Sophia sees both this and her sequel game as odes to fanfiction, where alternate versions of tragic stories like these are possible.
“Sometimes you have a piece of media that's not good, like It. Then you really want to fix it,” she explains.
She references a popular chart by @penny-anna on Tumblr that shows a bell curve of how likely someone is to create fanworks for something. On one end is something so unlikeable and bad that it inspires no fanworks. On the other is something so fantastic that there is nothing to add or change about it. In the middle is the sweet spot: “I love the thing but it needs improvement. I will make many fanworks.”
A Space to Step In
Not every piece of media that's just the right amount of bad or goodwill makes a thriving and productive creative fan community, however. There also needs to be room for fans to step into the narrative.
This, Tei says, could be one reason why so many fanworks center around queer relationships.
“When you have a man and a woman in a room together, the tension between those characters is often cut off early by a romantic or sexual subplot or resolution," she explains.
For queer characters (or those perceived as queer), however, this tension often grows thick enough that even the showrunner’s knife can’t cut it. “It’s telling that the properties people most want to write about are the ones where the relationships seem to have this enormous space in between them that is never quite closed.”
Of course, when creators of a show intentionally preserve this lack of resolution in an are-they-or-aren’t-they-gay pairing to entice a queer audience without ever delivering on its promises, this is considered queerbaiting.
But even queerbaiting doesn't automatically negate the space fans need for generative art.

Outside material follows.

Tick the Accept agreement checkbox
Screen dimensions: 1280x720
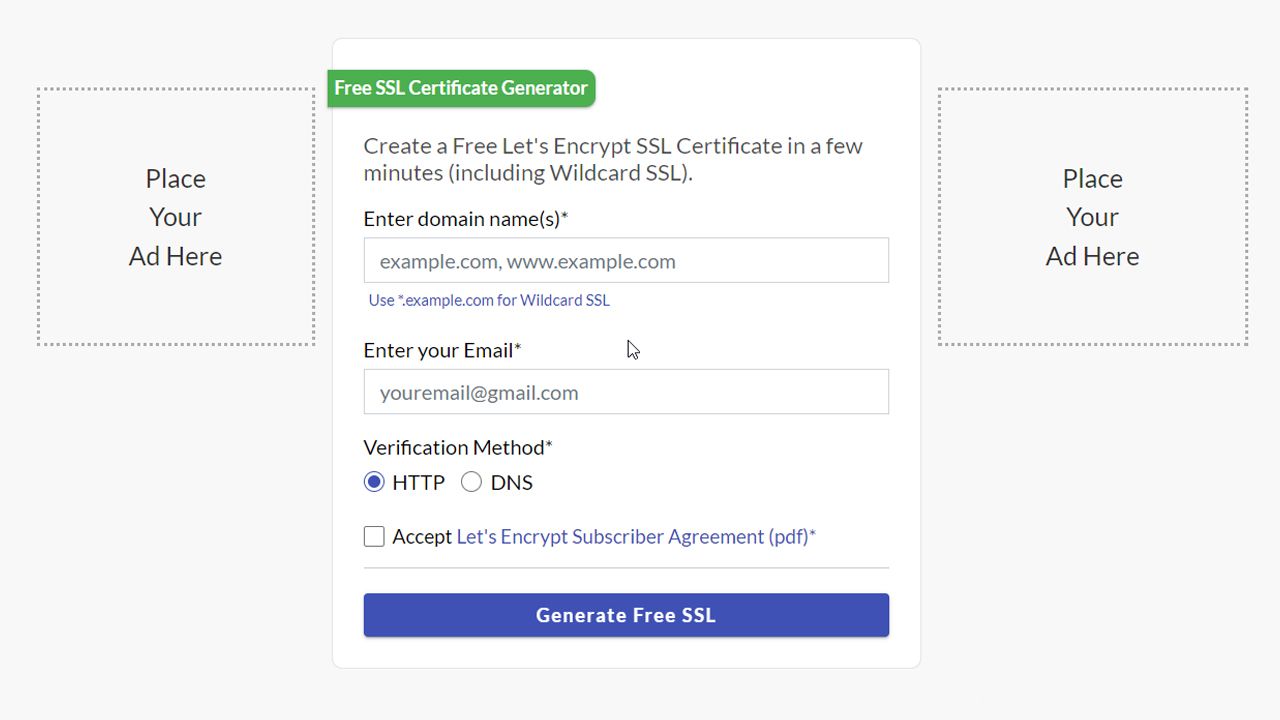point(374,537)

“I think I've stopped in general caring all that much about what's ‘canon’ and what isn't,” says Bug. “If I think some characters are gay, then I'm right.”
“The most important thing isn't the elements of the story — it's the connection between two human minds.”
“The empowering part of it is that as a marginalized person the world forces this one narrative upon you and, as a defiant act, you come up with new narratives and make those narratives really powerful and sexy and likable,” Chai says. “That subversion and multiplicity of narratives is a huge aspect of queerness.”
Queer representation at all levels of media is important because it expands people's imagination of what's possible in reality. But it's also freeing to not be restricted to what other creators and media executives hand out to you — to be able to create something inspired by a story you see yourself in, regardless of whether that story is intended to include you or not.
“The most important thing isn't the elements of the story — it's the connection between two human minds,” says Tei.
However, with that said, fan communities are not utopias for LGBTQ people, and the media that form the foundations of those communities is far from perfect. Even a show that hits nearly all the marks like Killing Eve can pull the rug out from under you at the very last minute.
But the existence of this space allows fans — and especially queer fans — to redefine what is worthy of attention and care, and what is good enough to bring to existence and share with others.
And there is no need to wait, beg, or seek permission to bring these stories to life. As trans writer Gretchen Felker-Martin said in a tweet, “Your peers, not multinational media conglomerates, are making the art your hearts are so hungry for.”
You just have to know where to find it — or create it yourself.